DIRECTIONS FOR THIS TASK
Write out, exactly and in full, the line where "You are a GUI" appears together with all lines that follow it in the entries below. Do not include pictures.

DATASET
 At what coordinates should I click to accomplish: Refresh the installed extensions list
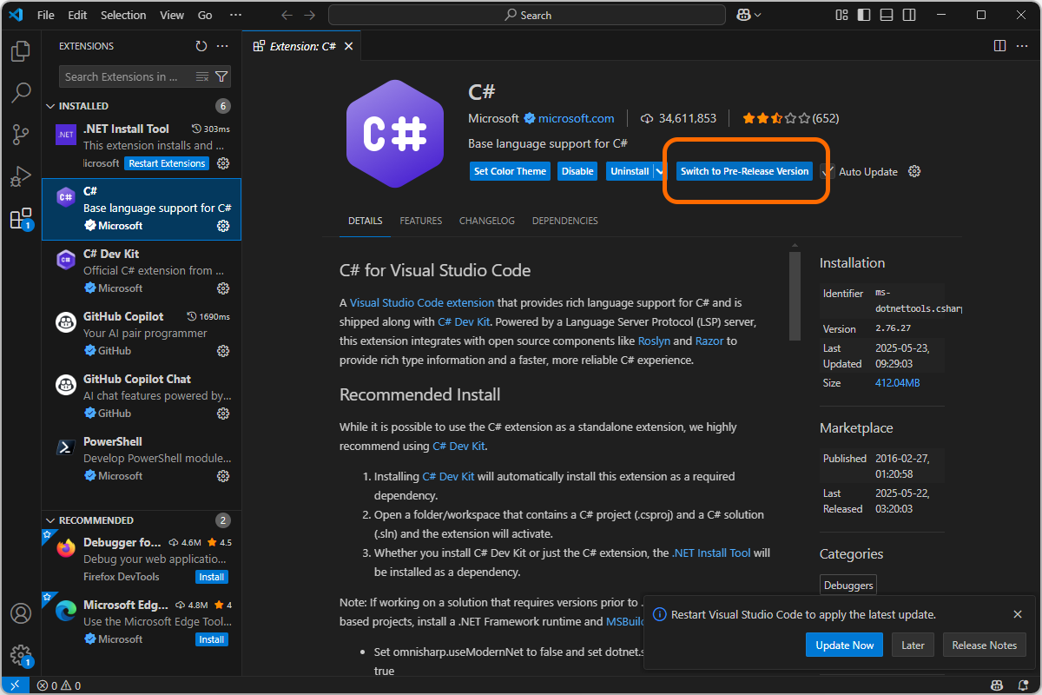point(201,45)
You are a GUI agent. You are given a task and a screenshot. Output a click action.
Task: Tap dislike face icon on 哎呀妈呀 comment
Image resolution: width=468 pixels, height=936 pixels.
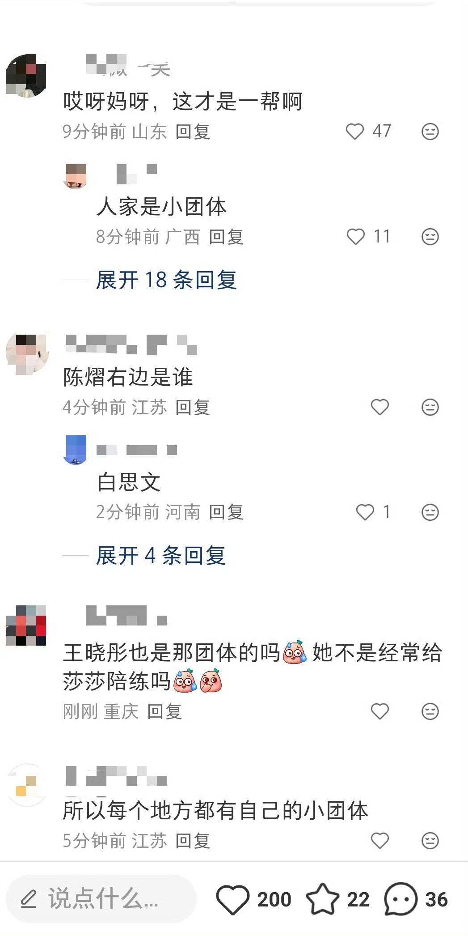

OUTPUT
You are a GUI agent. You are given a task and a screenshot. Output a click action.
Task: Tap dislike face icon on 哎呀妈呀 comment
Image resolution: width=468 pixels, height=936 pixels.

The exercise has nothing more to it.